■ INSTRUCTION ■
Return, word for word, the passage of the Pale Cocoon essay below starting at "It's important to" and ending at "I can relate.".

■ DOCUMENT TEXT ■
________

Archives in Anime: Pale Cocoon

Author's Note: The version of Pale Cocoon I watched was a fan-dubbed translation that, as far as I can tell through research, is a decent English translation from the original Japanese. I fully acknowledge that it isn't perfect, but the general consensus is it gets most of the core dialogue right.




Pale Cocoon is an original video animation (OVA), a little over twenty minutes long, that explores a post-apocalyptic setting through themes of isolation, apathy, curiosity, and hope. It's environmentalist message is clear from the beginning, but the lens through which it establishes its world and the actions of its characters is the archives.


Written and directed by Yasuhiro Yoshiura, Pale Cocoon, released in 2006, introduces the audience to Ura, an employee of the Archive Excavation Department. At some unknown point in the past, humans went underground after an ecological disaster left the surface uninhabitable. Information from the past has largely been lost except for a massive archive where people like Ura try to repair corrupted files and piece together the history of their forgotten world. One such file sent to Ura is the first he's encountered with audio and it sends him down a rabbit hole from which he will never return.


It's important to set the scene a bit because there's very little time to explain things in the film. The archive is a gigantic structure, though it's unclear if the archive also acts as living quarters and community spaces or if those are separate locations. Regardless, we get a sense of scale when Ura is climbing the structure and the neon green core goes up and up and up without stopping. It's a marvel of engineering, but overwhelming by its very existence, which is, in many ways, how the people in the Archive Excavation Department feel about the relentlessness of their task. As someone who's had to deal with a seemingly endless backlog, no matter where I've worked, I can relate.




From the moment we meet him, we understand that Ura is good at his job even if his enthusiasm is a bit low. A combination of monotony, apathy, and depression seems to be reason enough for people to leave the archives. Ura, however, remains curious and that curiosity pushes him to keep searching and recovering lost data because it can only mean good things to know what happened in the past.


As a deliberate contrast, Ura's friend Riko is disillusioned by the hours she spends sifting through data that continues to reveal the worst aspects of humanity. When she's not at work, Riko lays out on a particular platform and stares up at what she can only think of as the sky. A black void to which the archive stretches towards and disappears into with no sense of its end. When Ura joins her, she wonders what would happen if they just stopped looking at the data. What's the point of knowing how the world was ruined when they're already living in the consequences of past actions?

________

■ DATA ■
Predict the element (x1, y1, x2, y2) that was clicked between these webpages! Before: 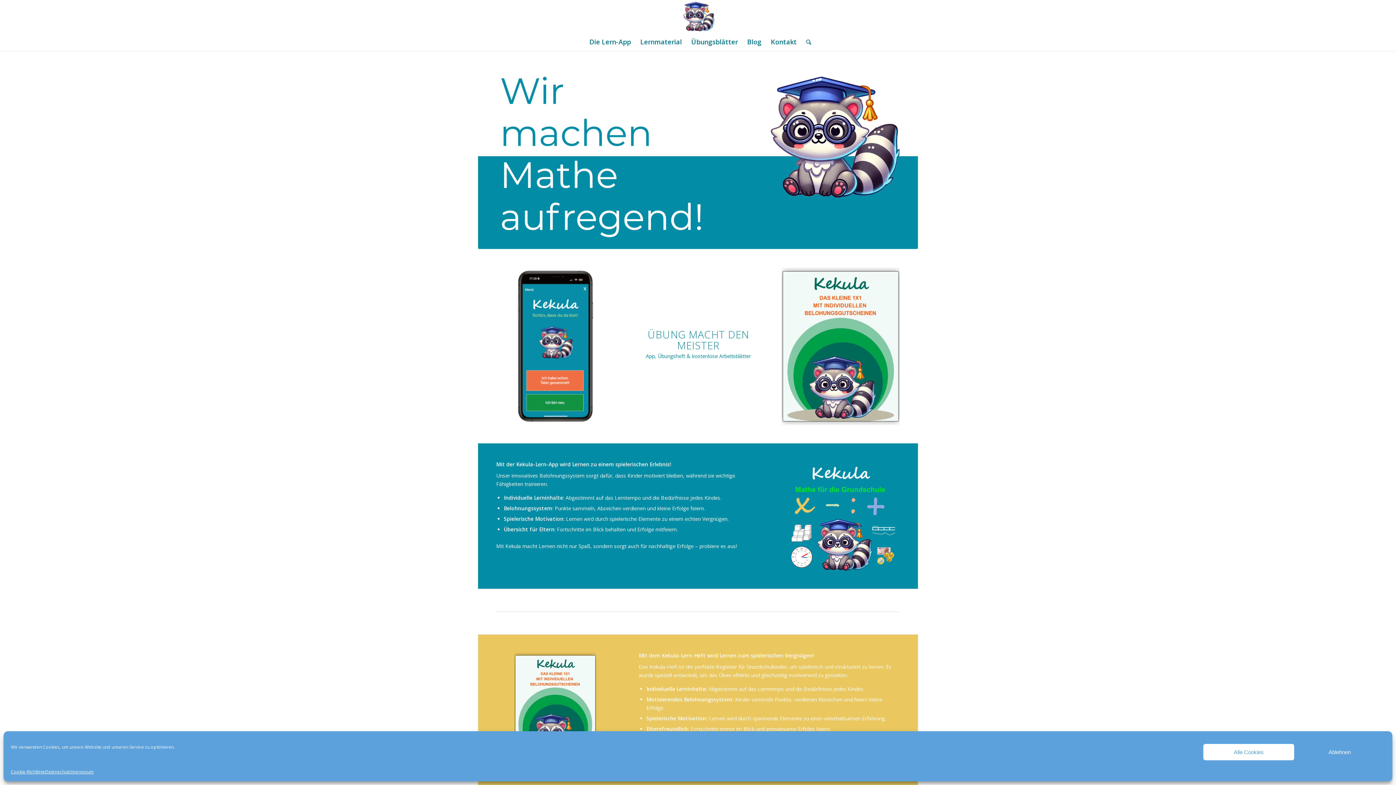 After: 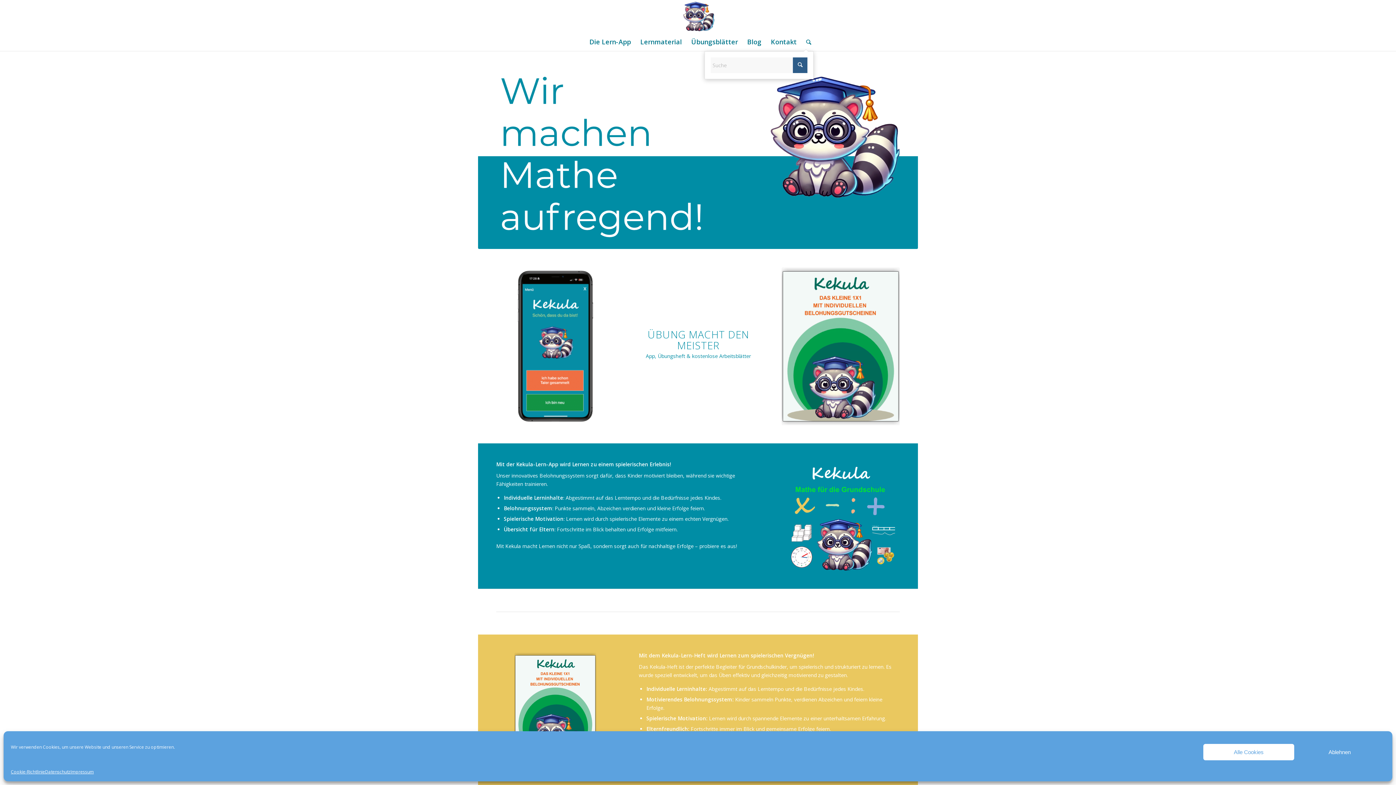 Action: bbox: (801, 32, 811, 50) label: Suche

________

■ TASK RESULT ■
It's important to set the scene a bit because there's very little time to explain things in the film. The archive is a gigantic structure, though it's unclear if the archive also acts as living quarters and community spaces or if those are separate locations. Regardless, we get a sense of scale when Ura is climbing the structure and the neon green core goes up and up and up without stopping. It's a marvel of engineering, but overwhelming by its very existence, which is, in many ways, how the people in the Archive Excavation Department feel about the relentlessness of their task. As someone who's had to deal with a seemingly endless backlog, no matter where I've worked, I can relate.